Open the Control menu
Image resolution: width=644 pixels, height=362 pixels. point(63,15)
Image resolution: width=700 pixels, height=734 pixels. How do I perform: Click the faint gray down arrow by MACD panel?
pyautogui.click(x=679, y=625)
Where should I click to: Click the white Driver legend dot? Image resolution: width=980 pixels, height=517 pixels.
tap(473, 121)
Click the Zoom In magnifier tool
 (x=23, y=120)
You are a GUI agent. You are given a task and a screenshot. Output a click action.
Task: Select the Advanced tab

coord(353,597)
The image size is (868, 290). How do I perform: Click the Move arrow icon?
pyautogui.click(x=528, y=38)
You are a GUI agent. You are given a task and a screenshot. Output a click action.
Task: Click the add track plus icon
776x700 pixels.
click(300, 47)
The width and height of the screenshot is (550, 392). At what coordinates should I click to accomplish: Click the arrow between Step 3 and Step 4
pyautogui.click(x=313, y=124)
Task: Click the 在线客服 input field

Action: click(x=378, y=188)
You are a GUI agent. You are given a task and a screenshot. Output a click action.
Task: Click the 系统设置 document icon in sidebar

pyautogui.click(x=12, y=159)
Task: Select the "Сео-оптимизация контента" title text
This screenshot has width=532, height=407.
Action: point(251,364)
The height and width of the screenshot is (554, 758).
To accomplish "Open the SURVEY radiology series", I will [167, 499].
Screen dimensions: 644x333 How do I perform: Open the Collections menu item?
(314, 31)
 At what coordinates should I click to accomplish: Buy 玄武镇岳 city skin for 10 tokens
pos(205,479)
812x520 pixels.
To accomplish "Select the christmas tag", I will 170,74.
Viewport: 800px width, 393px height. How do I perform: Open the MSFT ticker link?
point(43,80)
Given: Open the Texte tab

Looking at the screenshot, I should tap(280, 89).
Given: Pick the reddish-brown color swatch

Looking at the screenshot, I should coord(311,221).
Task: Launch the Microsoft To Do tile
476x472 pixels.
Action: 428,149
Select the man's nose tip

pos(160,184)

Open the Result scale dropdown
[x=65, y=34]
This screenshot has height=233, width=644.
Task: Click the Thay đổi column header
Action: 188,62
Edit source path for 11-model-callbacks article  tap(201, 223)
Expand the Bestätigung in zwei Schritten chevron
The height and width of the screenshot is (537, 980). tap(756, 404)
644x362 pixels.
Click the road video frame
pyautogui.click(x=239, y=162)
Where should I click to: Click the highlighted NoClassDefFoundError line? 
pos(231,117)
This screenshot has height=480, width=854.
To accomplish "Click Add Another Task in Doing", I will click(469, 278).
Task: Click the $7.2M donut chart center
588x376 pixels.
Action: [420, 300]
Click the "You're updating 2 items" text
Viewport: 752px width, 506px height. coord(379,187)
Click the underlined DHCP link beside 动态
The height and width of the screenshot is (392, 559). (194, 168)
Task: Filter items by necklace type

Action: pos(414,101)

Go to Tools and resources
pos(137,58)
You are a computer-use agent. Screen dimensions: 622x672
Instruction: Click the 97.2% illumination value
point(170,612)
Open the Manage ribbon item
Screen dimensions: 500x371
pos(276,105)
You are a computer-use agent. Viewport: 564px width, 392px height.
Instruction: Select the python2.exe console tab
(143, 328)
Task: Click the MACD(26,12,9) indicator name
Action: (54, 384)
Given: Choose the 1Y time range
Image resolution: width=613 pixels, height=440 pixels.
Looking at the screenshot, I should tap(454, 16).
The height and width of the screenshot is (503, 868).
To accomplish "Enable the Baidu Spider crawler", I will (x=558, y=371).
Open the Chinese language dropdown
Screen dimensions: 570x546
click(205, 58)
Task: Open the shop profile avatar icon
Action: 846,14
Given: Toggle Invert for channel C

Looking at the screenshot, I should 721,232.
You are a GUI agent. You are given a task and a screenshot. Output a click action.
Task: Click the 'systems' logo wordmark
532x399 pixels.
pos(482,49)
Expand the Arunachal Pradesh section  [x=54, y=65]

TASK OBJECTIVE:
The whole listing above should be copied out exactly.

THE ANSWER:
Open the Control menu
Image resolution: width=644 pixels, height=362 pixels. point(63,15)
Image resolution: width=700 pixels, height=734 pixels. How do I perform: Click the faint gray down arrow by MACD panel?
pyautogui.click(x=679, y=625)
Where should I click to: Click the white Driver legend dot? Image resolution: width=980 pixels, height=517 pixels.
tap(473, 121)
Click the Zoom In magnifier tool
 (x=23, y=120)
You are a GUI agent. You are given a task and a screenshot. Output a click action.
Task: Select the Advanced tab

coord(353,597)
The image size is (868, 290). How do I perform: Click the Move arrow icon?
pyautogui.click(x=528, y=38)
You are a GUI agent. You are given a task and a screenshot. Output a click action.
Task: Click the add track plus icon
776x700 pixels.
click(300, 47)
The width and height of the screenshot is (550, 392). At what coordinates should I click to accomplish: Click the arrow between Step 3 and Step 4
pyautogui.click(x=313, y=124)
Task: Click the 在线客服 input field

Action: click(x=378, y=188)
You are a GUI agent. You are given a task and a screenshot. Output a click action.
Task: Click the 系统设置 document icon in sidebar

pyautogui.click(x=12, y=159)
Task: Select the "Сео-оптимизация контента" title text
This screenshot has width=532, height=407.
Action: point(251,364)
The height and width of the screenshot is (554, 758).
To accomplish "Open the SURVEY radiology series", I will [167, 499].
Screen dimensions: 644x333 How do I perform: Open the Collections menu item?
(314, 31)
 At what coordinates should I click to accomplish: Buy 玄武镇岳 city skin for 10 tokens
pos(205,479)
812x520 pixels.
To accomplish "Select the christmas tag", I will 170,74.
Viewport: 800px width, 393px height. How do I perform: Open the MSFT ticker link?
point(43,80)
Given: Open the Texte tab

Looking at the screenshot, I should tap(280, 89).
Given: Pick the reddish-brown color swatch

Looking at the screenshot, I should coord(311,221).
Task: Launch the Microsoft To Do tile
476x472 pixels.
Action: 428,149
Select the man's nose tip

pos(160,184)

Open the Result scale dropdown
[x=65, y=34]
This screenshot has height=233, width=644.
Task: Click the Thay đổi column header
Action: 188,62
Edit source path for 11-model-callbacks article  tap(201, 223)
Expand the Bestätigung in zwei Schritten chevron
The height and width of the screenshot is (537, 980). tap(756, 404)
644x362 pixels.
Click the road video frame
pyautogui.click(x=239, y=162)
Where should I click to: Click the highlighted NoClassDefFoundError line? 
pos(231,117)
This screenshot has height=480, width=854.
To accomplish "Click Add Another Task in Doing", I will click(469, 278).
Task: Click the $7.2M donut chart center
588x376 pixels.
Action: [420, 300]
Click the "You're updating 2 items" text
Viewport: 752px width, 506px height. coord(379,187)
Click the underlined DHCP link beside 动态
The height and width of the screenshot is (392, 559). (194, 168)
Task: Filter items by necklace type

Action: pos(414,101)

Go to Tools and resources
pos(137,58)
You are a computer-use agent. Screen dimensions: 622x672
Instruction: Click the 97.2% illumination value
point(170,612)
Open the Manage ribbon item
Screen dimensions: 500x371
pos(276,105)
You are a computer-use agent. Viewport: 564px width, 392px height.
Instruction: Select the python2.exe console tab
(143, 328)
Task: Click the MACD(26,12,9) indicator name
Action: (54, 384)
Given: Choose the 1Y time range
Image resolution: width=613 pixels, height=440 pixels.
Looking at the screenshot, I should tap(454, 16).
The height and width of the screenshot is (503, 868).
To accomplish "Enable the Baidu Spider crawler", I will (x=558, y=371).
Open the Chinese language dropdown
Screen dimensions: 570x546
click(205, 58)
Task: Open the shop profile avatar icon
Action: 846,14
Given: Toggle Invert for channel C

Looking at the screenshot, I should 721,232.
You are a GUI agent. You are given a task and a screenshot. Output a click action.
Task: Click the 'systems' logo wordmark
532x399 pixels.
pos(482,49)
Expand the Arunachal Pradesh section  [x=54, y=65]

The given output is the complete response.